Relationship between population coverage and percent availability.
Figure 11.
Relationship between population coverage and percent availability.
Remember however that the Spanish legislation aims at covering at least 85% of the population within 20 minutes. The size of the region and the road infrastructure make it in this case complicated and very costly to raise the 85% coverage level from isochrone-30 to isochrone-20.
6.3. Sensitivity Analysis
A further stress analysis is made in order to assess the robustness of staffing two ambulances. All the time figures (task times and penalties due to events) are multiplied by two. Accordingly, the dynamic indicators for public health will all be somewhat worse. The stress effect on the results for just one ambulance (
Figure 12a) is very important, with the indicator never reaching the 40% coverage. The differences between c = 2 and c = 3 are just about 10% for isochrones greater than or equal to 20 minutes, and are generated basically by travel times and not the meteorological events. It does not however look like the cost of implementing a third ambulance is mandatory. In terms of availability, it coincides in this case almost perfectly with the 30 minutes isochrone.
Figure 12.
Population coverage for the stress scenario (a) Population coverage; (b) Availability.
Figure 12.
Population coverage for the stress scenario (a) Population coverage; (b) Availability.
7. Conclusions
Negative situations relative to public health are frequently mentioned in local newspapers. For example, a three year-old baby lost its life due to the lack of availability of an ambulance for 20 minutes in the small town of Elche in the South of Spain on July 28th, 2015. The time to rescue is considered unacceptable and the authorities ask for the deployment of “all the medical means that are necessary… to minimize the risky situations… since nowadays the resources are not proportional to the population” [
34]. At the moment of the happenings, the only unit was occupied and the requested permanent additional ambulance had been deployed to a close town to cover for the increased population by the beach during the summer months.
The original idea of this ongoing research has been therefore to include both the availability of the ambulances, the dynamic changes in population as well as the randomness in travel times due to weather or congestions in the calculation of a new set of indicators for the assessment of the influence of traffic accidents in public health. We have defined and developed a family of indicators based on dynamic isochrones, which are also very appealing in graphical format. The coverage of the population as a whole can be calculated, but also a different indicator is used for small town based on coverage time. The occupation of ambulances, as an indicator of cost, is also incorporated in the analysis.

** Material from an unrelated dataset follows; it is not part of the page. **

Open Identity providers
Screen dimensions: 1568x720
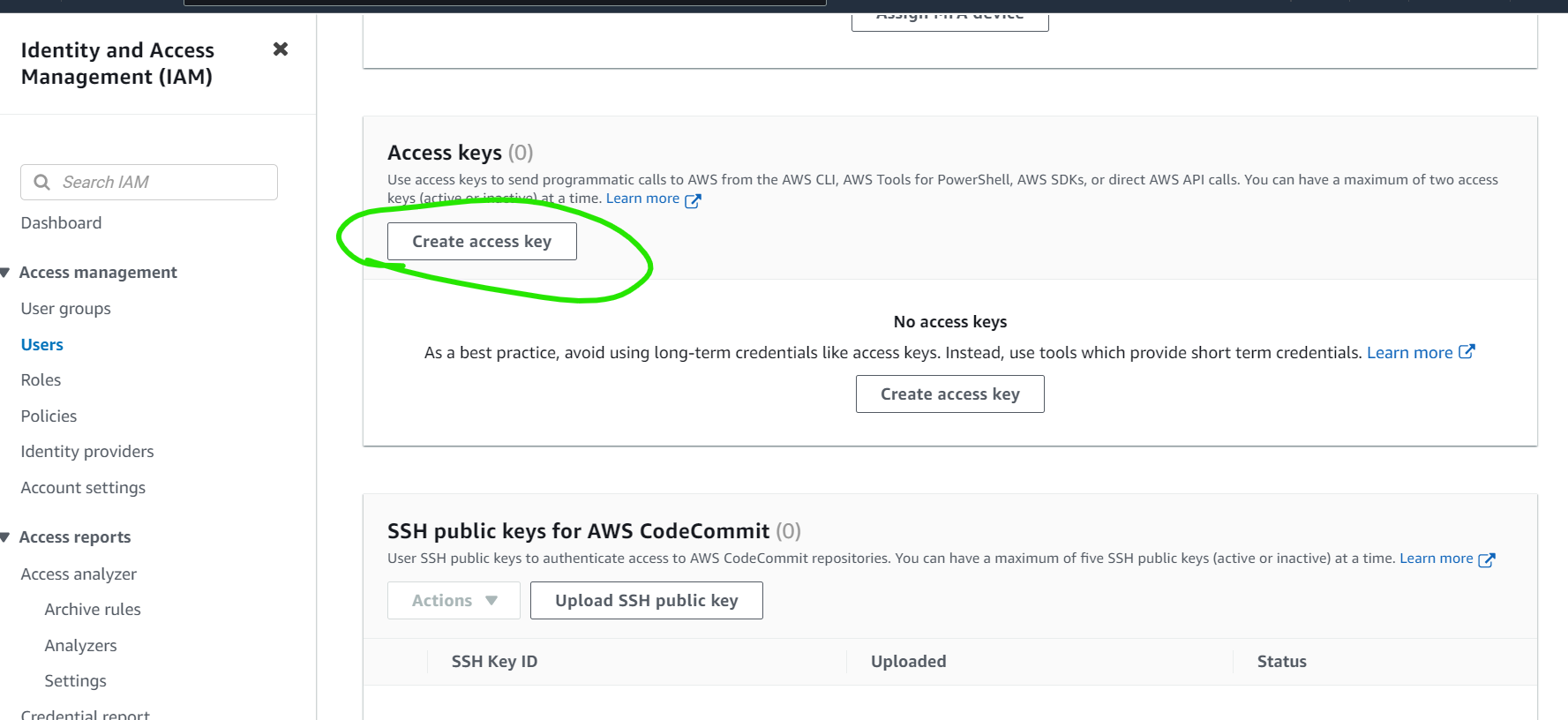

After applying the framework to a small region in Spain via a simulation model, it appears that the key indicator is that of the percent availability of the ambulances, since the population or towns are at risk whenever all the ambulances are busy while in an emergency rescue. We are currently improving the developed model with an additional aim to apply it to other towns in Spain with different infrastructures and populations to compare the validity of results, and hopefully establish a relationship between the level of deployment and the characteristics of the area that needs to be covered
As a continuation, we are also changing the model so it can be used for other EMS decision making scenarios, like the assignment decisions in the short-term, for example, the relocation of ambulances, or even while controlling the position and the reach of the emergency units online.